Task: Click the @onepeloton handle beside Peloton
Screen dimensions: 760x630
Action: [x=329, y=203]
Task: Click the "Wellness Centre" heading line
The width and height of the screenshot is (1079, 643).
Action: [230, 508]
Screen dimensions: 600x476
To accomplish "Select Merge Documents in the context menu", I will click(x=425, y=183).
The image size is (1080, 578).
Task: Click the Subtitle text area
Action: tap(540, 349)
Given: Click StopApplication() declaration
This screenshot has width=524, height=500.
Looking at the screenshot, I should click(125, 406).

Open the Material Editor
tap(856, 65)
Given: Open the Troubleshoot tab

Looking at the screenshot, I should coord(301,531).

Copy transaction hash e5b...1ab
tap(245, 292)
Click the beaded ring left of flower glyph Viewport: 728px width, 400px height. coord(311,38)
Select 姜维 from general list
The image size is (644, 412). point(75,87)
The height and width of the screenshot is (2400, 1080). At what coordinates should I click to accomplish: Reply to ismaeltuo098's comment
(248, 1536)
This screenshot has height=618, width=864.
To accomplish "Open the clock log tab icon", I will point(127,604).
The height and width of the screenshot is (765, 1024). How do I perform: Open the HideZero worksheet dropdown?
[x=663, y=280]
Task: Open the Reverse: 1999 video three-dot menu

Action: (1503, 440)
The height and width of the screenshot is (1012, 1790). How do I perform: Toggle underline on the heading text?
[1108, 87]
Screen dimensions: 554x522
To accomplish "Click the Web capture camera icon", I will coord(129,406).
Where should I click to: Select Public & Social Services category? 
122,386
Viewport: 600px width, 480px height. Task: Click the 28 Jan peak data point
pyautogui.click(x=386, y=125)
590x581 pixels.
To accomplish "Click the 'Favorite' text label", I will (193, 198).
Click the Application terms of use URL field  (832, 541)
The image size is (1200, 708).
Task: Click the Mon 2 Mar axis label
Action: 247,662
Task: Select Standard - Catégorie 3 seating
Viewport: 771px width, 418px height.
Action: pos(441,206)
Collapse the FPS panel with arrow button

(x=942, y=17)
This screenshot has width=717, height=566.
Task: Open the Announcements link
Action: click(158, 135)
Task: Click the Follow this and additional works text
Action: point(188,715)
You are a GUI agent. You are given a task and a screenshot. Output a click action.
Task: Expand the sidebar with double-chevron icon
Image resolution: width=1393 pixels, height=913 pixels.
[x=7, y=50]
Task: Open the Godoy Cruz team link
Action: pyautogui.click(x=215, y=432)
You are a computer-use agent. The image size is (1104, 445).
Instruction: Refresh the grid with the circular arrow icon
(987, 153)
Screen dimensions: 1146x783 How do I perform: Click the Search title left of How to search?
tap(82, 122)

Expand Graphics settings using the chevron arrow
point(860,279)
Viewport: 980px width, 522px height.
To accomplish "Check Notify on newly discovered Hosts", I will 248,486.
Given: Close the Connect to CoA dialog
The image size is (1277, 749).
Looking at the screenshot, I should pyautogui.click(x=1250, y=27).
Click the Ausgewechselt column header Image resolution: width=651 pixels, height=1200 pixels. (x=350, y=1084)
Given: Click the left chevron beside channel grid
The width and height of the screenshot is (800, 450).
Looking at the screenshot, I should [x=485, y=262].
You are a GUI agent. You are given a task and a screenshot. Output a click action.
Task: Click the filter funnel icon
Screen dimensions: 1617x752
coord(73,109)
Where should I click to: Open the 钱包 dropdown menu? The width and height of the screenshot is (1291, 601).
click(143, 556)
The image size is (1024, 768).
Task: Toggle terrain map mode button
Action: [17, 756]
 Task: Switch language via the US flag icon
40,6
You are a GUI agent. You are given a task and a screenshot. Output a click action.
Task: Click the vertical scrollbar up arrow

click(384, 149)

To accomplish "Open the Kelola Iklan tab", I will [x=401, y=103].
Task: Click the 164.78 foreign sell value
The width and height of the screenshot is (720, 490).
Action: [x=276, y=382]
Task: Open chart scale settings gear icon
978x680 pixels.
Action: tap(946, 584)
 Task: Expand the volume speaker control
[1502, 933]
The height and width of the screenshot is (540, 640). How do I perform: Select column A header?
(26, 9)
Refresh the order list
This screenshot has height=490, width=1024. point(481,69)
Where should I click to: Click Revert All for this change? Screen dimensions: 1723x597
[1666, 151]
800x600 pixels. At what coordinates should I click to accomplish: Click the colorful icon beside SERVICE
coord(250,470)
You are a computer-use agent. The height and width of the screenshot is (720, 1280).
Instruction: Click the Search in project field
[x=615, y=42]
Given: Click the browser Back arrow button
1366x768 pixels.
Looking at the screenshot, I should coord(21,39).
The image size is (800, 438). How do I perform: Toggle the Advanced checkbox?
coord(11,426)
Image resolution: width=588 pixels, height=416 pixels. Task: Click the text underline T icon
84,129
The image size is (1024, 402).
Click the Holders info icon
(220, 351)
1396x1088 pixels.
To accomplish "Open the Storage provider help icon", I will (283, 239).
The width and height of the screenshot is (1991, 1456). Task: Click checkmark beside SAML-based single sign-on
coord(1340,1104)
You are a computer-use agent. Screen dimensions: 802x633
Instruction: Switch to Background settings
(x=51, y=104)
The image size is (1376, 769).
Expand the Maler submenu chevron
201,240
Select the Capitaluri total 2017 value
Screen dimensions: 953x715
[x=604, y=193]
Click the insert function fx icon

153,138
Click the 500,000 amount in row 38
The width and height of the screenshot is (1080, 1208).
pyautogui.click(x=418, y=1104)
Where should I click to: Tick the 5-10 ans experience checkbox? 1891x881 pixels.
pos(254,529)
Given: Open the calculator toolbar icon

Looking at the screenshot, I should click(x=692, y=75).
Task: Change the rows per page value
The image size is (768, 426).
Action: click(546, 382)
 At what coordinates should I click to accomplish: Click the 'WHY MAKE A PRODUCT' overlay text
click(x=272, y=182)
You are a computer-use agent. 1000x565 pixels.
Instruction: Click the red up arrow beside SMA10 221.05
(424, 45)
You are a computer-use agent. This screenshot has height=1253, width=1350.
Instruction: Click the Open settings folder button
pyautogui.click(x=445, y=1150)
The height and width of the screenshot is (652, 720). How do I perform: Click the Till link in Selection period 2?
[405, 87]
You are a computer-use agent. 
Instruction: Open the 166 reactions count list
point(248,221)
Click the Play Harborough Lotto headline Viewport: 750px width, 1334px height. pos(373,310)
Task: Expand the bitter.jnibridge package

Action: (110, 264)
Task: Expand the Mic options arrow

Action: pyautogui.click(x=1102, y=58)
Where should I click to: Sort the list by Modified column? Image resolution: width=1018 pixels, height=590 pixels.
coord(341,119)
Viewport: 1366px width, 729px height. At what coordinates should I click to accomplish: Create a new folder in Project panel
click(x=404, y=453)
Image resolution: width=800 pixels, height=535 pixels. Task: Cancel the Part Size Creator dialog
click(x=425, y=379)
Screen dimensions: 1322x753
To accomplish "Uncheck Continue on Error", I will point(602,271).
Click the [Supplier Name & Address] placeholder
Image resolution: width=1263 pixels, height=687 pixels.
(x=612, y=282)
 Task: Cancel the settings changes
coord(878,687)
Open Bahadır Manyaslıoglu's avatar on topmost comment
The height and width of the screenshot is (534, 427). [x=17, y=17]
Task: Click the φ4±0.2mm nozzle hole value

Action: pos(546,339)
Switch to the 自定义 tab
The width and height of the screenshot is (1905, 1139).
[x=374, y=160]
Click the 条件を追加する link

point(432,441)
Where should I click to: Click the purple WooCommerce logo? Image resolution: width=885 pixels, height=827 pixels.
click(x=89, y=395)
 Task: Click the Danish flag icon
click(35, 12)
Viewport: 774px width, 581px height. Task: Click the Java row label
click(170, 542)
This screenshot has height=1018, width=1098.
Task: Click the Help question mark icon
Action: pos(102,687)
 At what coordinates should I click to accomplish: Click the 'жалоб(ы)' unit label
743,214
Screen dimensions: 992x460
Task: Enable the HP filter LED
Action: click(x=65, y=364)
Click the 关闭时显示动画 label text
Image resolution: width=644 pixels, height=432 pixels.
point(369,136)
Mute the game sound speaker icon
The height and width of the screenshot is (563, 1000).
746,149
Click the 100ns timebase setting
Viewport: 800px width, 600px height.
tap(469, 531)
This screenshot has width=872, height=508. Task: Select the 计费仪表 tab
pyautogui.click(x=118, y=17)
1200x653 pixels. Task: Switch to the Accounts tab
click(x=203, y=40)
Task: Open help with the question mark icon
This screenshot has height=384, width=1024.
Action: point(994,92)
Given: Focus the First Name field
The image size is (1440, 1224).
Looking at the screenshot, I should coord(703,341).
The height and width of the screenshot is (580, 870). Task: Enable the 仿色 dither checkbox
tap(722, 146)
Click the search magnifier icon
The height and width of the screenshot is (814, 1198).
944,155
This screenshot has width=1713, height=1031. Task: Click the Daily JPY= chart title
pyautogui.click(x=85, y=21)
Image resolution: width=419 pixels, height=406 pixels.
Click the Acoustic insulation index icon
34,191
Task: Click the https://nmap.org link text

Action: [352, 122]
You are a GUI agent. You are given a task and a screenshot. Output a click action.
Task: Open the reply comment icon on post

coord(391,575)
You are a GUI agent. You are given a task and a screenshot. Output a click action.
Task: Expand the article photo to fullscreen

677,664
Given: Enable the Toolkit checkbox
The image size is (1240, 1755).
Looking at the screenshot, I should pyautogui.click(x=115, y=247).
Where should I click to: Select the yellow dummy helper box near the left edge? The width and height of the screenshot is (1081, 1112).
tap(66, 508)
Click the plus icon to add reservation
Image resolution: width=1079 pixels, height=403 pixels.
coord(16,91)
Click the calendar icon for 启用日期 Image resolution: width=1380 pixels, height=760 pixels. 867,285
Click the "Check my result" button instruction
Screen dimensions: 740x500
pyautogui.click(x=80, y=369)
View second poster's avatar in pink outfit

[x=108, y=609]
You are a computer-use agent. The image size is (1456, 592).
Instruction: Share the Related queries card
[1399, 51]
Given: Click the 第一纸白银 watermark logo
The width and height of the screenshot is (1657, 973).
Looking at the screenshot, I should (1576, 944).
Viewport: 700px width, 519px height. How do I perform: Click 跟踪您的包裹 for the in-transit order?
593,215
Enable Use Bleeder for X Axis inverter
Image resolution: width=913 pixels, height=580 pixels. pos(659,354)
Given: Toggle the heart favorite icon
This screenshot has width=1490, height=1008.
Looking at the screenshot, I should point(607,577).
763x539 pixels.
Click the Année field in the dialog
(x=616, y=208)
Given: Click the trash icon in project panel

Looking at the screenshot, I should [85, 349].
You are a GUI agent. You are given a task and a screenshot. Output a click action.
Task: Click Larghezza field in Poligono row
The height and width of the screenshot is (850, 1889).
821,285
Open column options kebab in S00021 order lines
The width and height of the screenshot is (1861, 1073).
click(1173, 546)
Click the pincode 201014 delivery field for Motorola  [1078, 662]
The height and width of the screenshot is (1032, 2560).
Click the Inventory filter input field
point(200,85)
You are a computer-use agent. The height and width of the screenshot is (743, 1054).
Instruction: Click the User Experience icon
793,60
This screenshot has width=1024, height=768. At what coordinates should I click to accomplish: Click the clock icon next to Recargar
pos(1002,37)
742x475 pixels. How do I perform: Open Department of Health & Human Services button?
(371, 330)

_ _ _ _ _ _ _

• _WORK TO COMPLETE_
All lines that include the word "computer" must be copied from the material above.

• _TASK RESPONSE_
You are a computer-use agent. The image size is (1104, 445).
You are a computer-use agent. The height and width of the screenshot is (720, 1280).
You are a computer-use agent. Screen dimensions: 802x633
You are a computer-use agent. 1000x565 pixels.
You are a computer-use agent. This screenshot has height=1253, width=1350.
You are a computer-use agent. 
You are a computer-use agent. The image size is (1456, 592).
You are a computer-use agent. The height and width of the screenshot is (743, 1054).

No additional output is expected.